The study findings were published in the peer reviewed The Pediatric Infectious Disease Journal. https://journals.lww.com/pidj/Fulltext/9900/Comparison_of_Persistent_Symptoms_Following.151.aspx
Although research has revealed that children and adults hospitalized with COVID-19 are more susceptible to developing long COVID symptoms, this is the first study to show that children infected with COVID-19, but not hospitalized, still experienced long COVID symptoms up to three months past infection.
The study team examined data from volunteers across the state of Texas between the ages of 5 and 18 who were enrolled in the Texas CARES survey, which began in October of 2020 with the goal of assessing COVID-19 antibody status over time among a population of adults and children in Texas.
All data for this study was collected before and after the vaccine rollout and during the waves of the Delta and Omicron variants.
First author, Dr Sarah Messiah, Ph.D., MPH, professor of epidemiology, human genetics, and environmental sciences and director of the Center for Pediatric Population Health at UTHealth School of Public Health told Thailand Medical News
, "We were interested in understanding if children impacted with an acute or severe infection of COVID-19 would go on to have persisting symptoms, or what we call long COVID.”
She added, “This particular study is unique as the first population-based study in literature to report on prevalence of long COVID in children who have not been hospitalized with COVID-19."
In all, a total of 82 pediatric volunteers (4.8% of the total 1,813) reported having long COVID symptoms.
About 1.5% showed symptoms that lasted between four and 12 weeks, including loss of taste and smell, fatigue, and cough.

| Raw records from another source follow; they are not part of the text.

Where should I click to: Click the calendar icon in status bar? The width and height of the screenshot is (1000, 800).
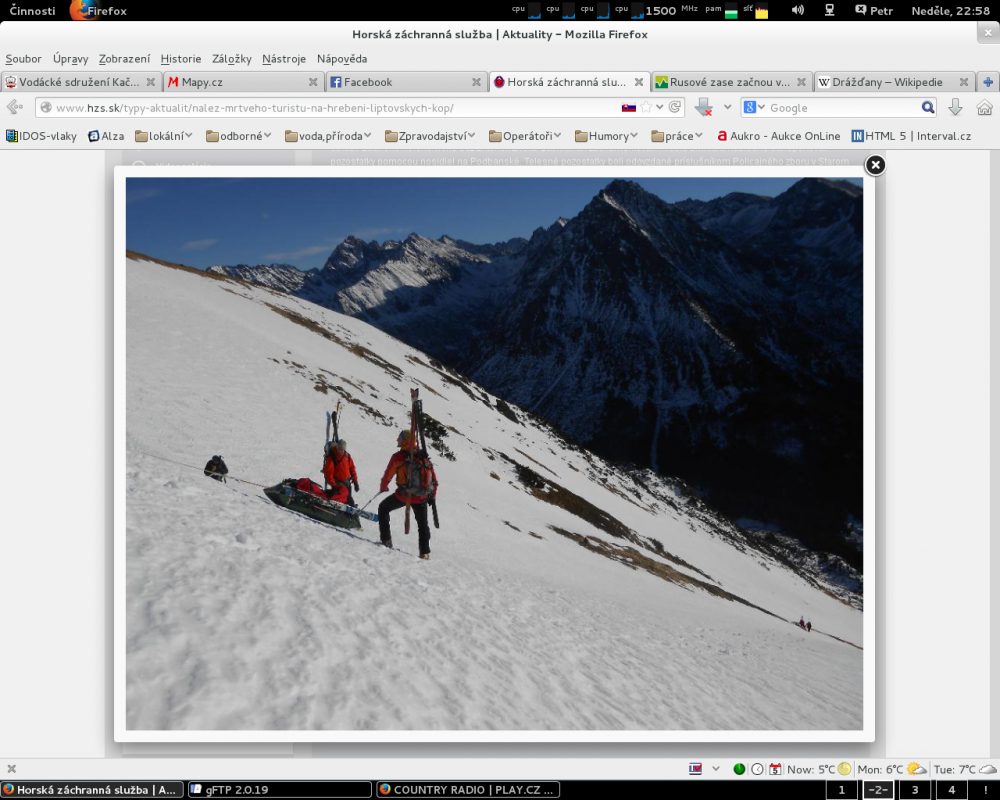coord(774,769)
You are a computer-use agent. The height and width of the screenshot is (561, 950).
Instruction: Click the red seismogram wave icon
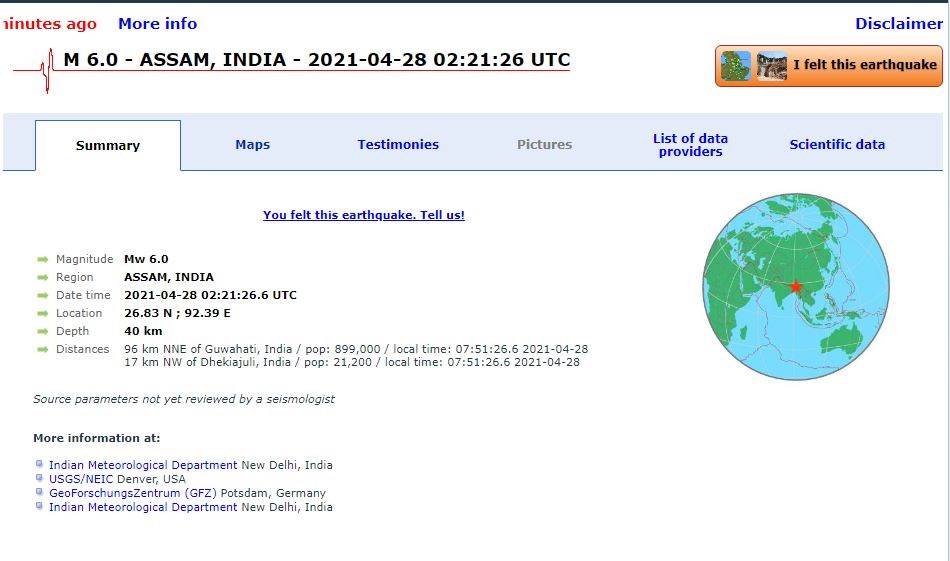pyautogui.click(x=43, y=71)
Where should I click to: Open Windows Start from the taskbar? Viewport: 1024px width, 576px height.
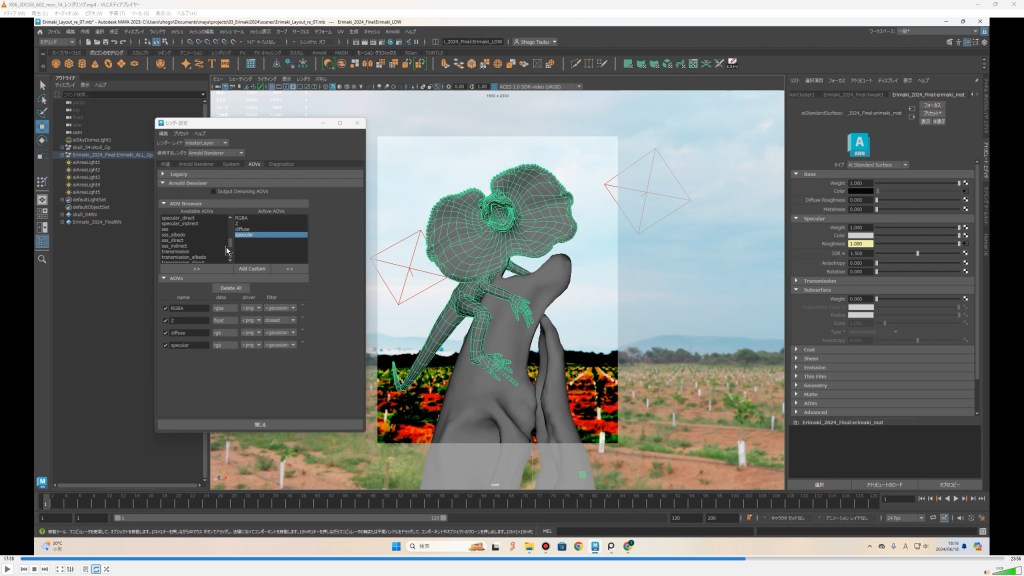point(396,546)
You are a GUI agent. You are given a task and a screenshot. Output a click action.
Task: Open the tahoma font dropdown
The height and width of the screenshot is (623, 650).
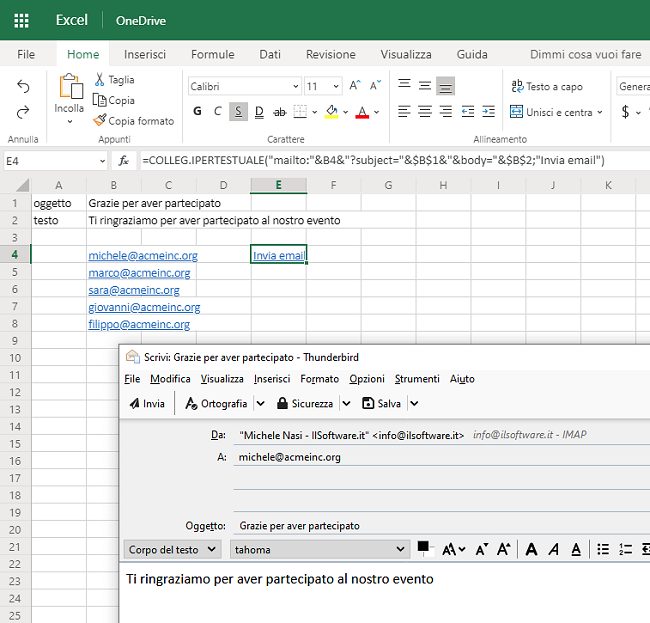pos(319,549)
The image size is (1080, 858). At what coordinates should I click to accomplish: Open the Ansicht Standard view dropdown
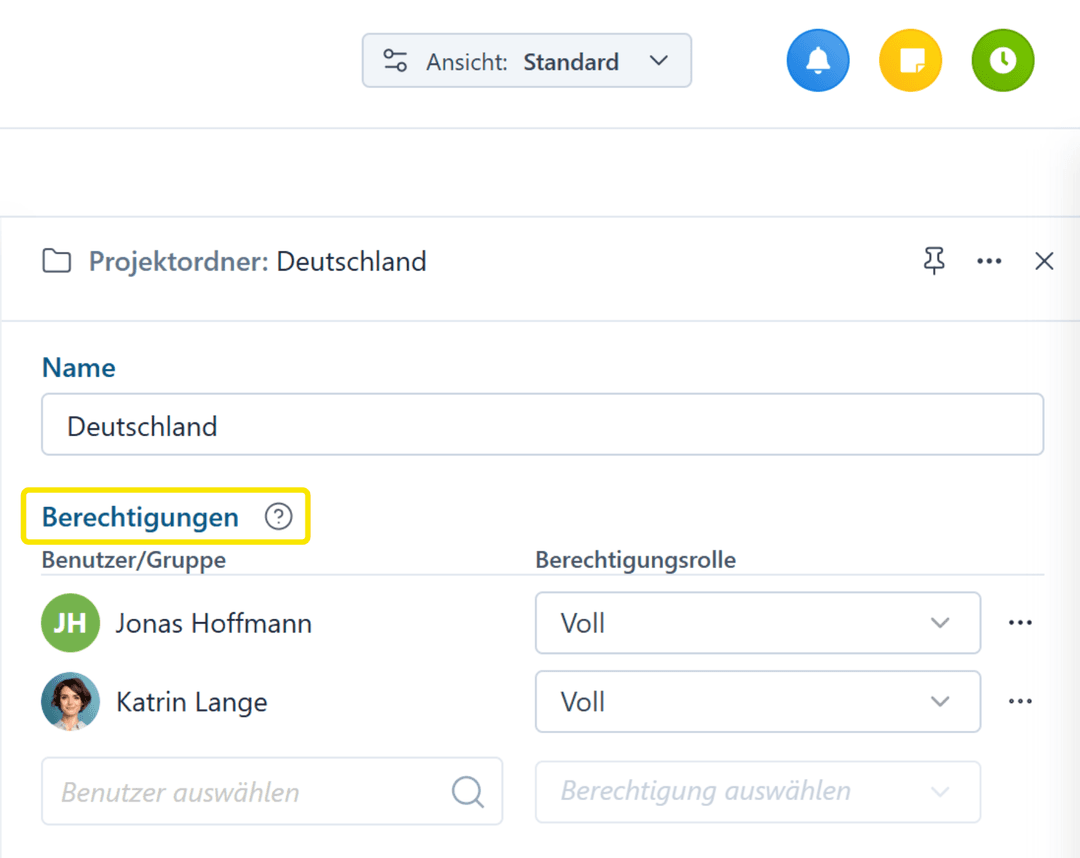pos(526,61)
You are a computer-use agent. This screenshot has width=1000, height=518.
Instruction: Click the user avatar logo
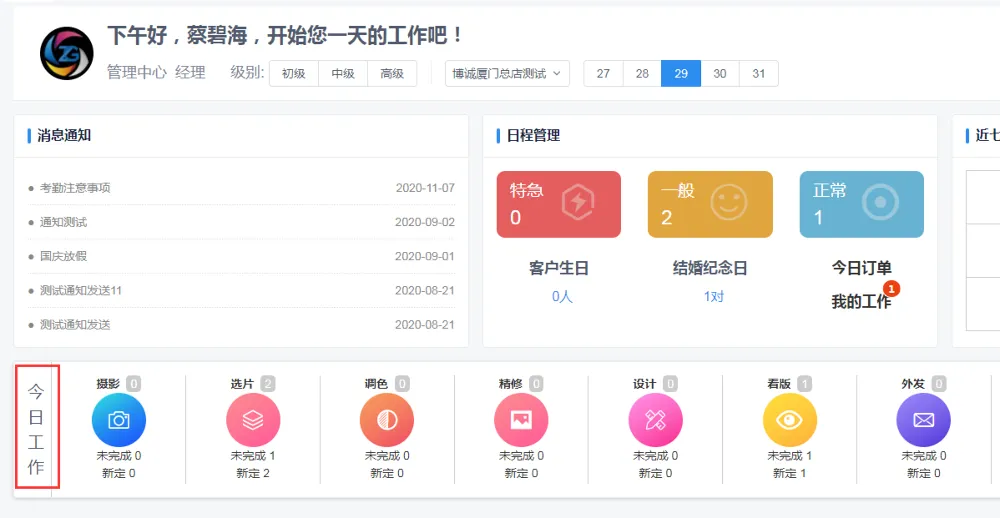coord(67,53)
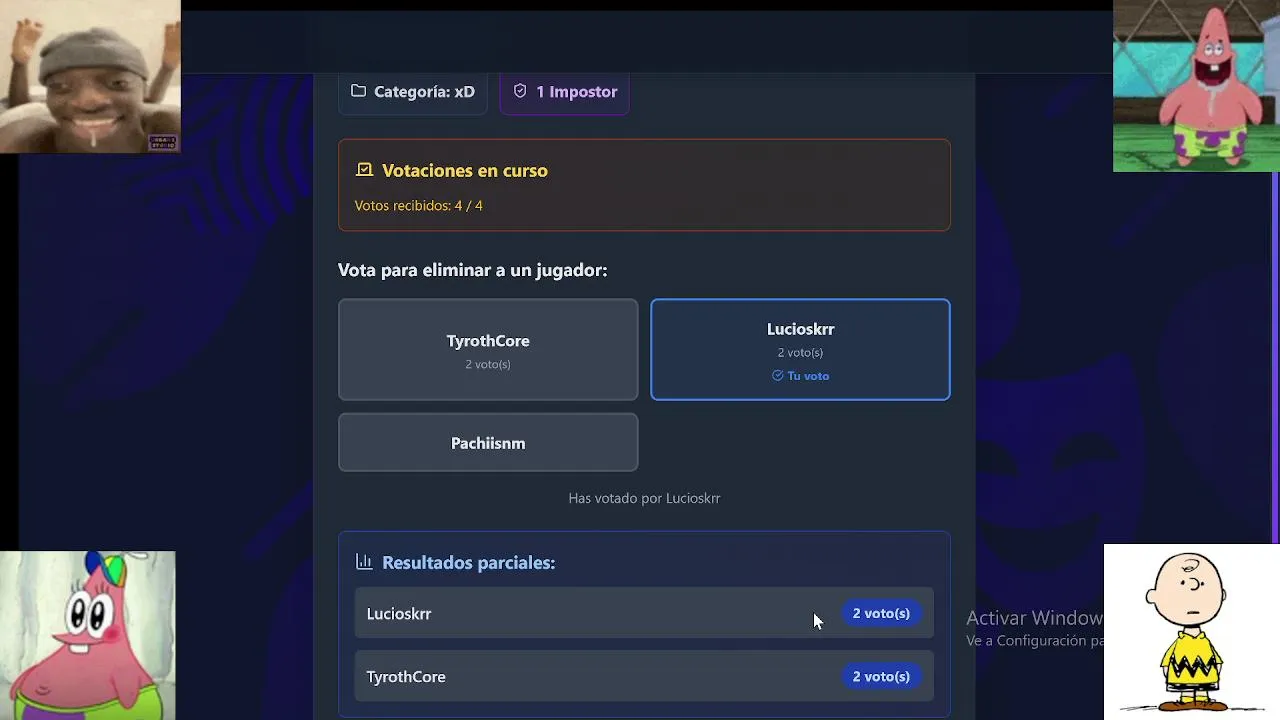The height and width of the screenshot is (720, 1280).
Task: Click the folder icon beside Categoría
Action: click(x=358, y=91)
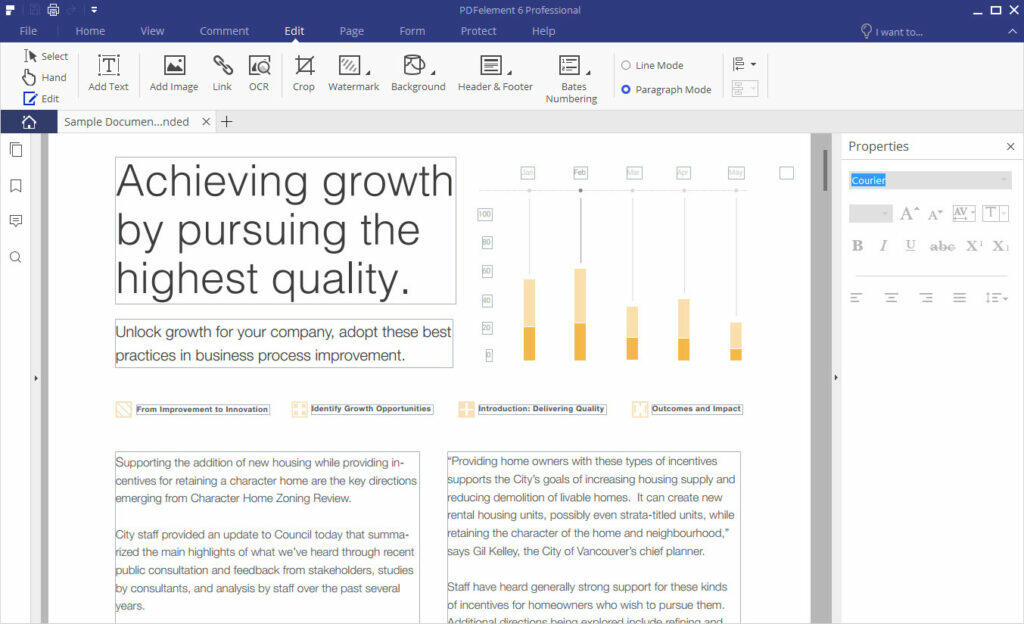
Task: Open the Protect ribbon tab
Action: (478, 31)
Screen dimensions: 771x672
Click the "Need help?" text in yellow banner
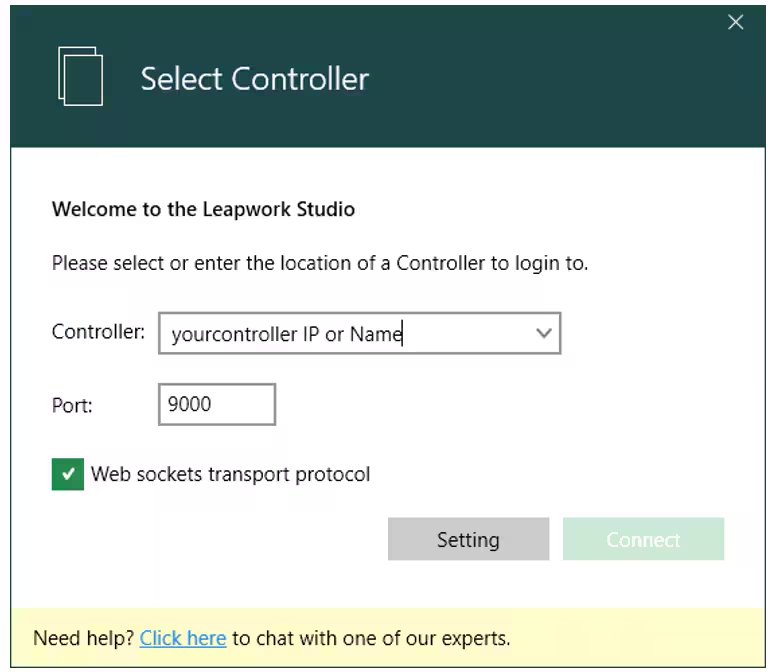(x=84, y=638)
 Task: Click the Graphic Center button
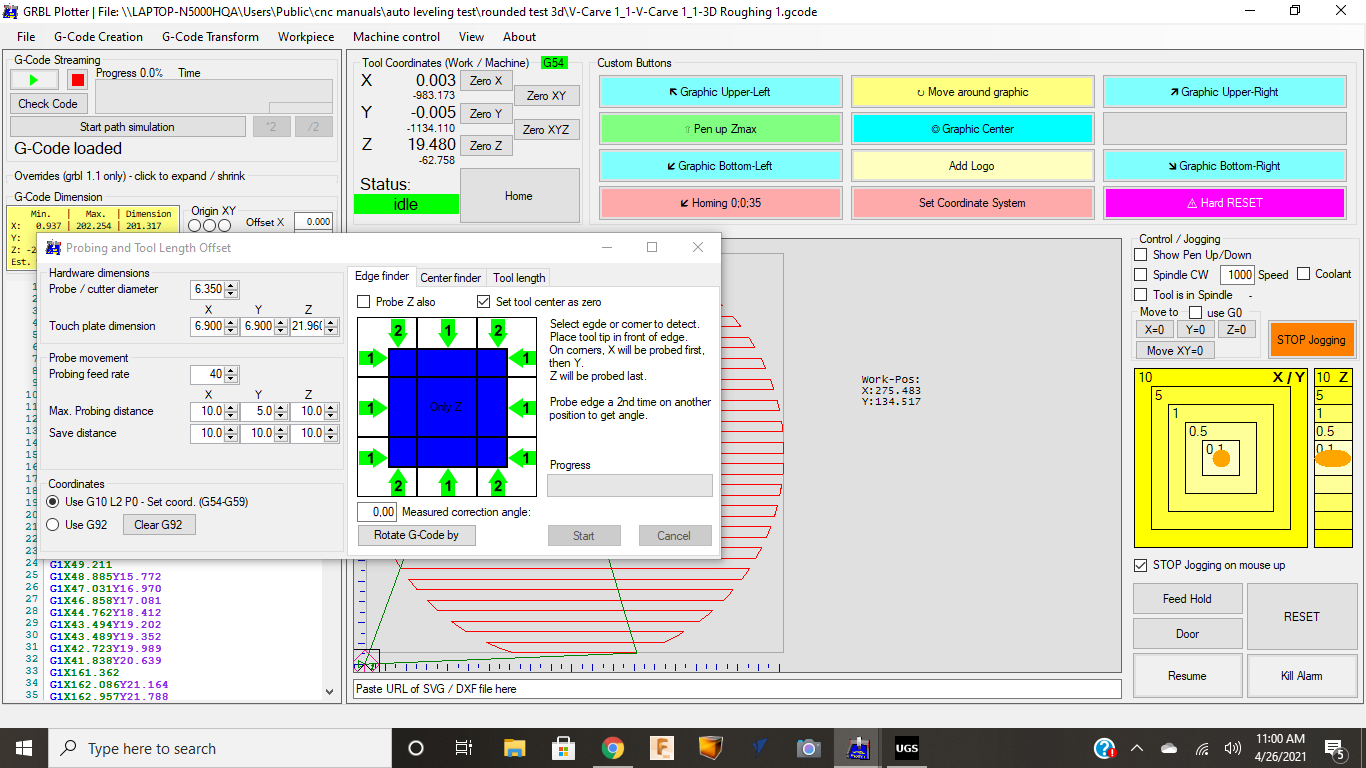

An additional 3.3% reported that symptoms such as loss of taste and smell, cough, and difficulty breathing persisted for longer than 12 weeks.
Professor Messiah further added, "From this information we wanted to know, 'What would put a child more at risk for long COVID and who is more susceptible to this?' When we looked at risk factors of those who reported symptoms past 12 weeks, we found that children who were unvaccinated and who had obesity had a higher chance of developing long COVID. These findings are consistent with other literature that found children and adults who have comorbid health conditions and are unvaccinated are at a higher risk of being hospitalized for the virus.”
The study team additionally found that children infected with COVID-19 before the emergence of the Delta variant were more at risk of developing long COVID.
Professor Messiah commented, "If you had COVID-19 earlier in the pandemic, you were more at risk for longer symptoms. With Delta and Omicron, we did see a lot of children who ended up hospitalized, but their symptoms were less severe, and our results show they were also less likely to report persistent symptoms too.”
The findings of the Texas CARES study, Professor Messiah said, is important because it highlights the presence of non-hospitalized youth who may also experience persistent long COVID symptoms after infection.
She said, "There may be a perception that one needs to be hospitalized to have long COVID, and that is not what we found. I encourage parents to still take caution and get their child vaccinated against COVID-19, because we now know that it will decrease the risk of infection and long COVID.”
In the meanwhile, the study team suggested that proper follow-ups and health screenings should be conducted on all children who have been exposed to the SARS-CoV-2 virus.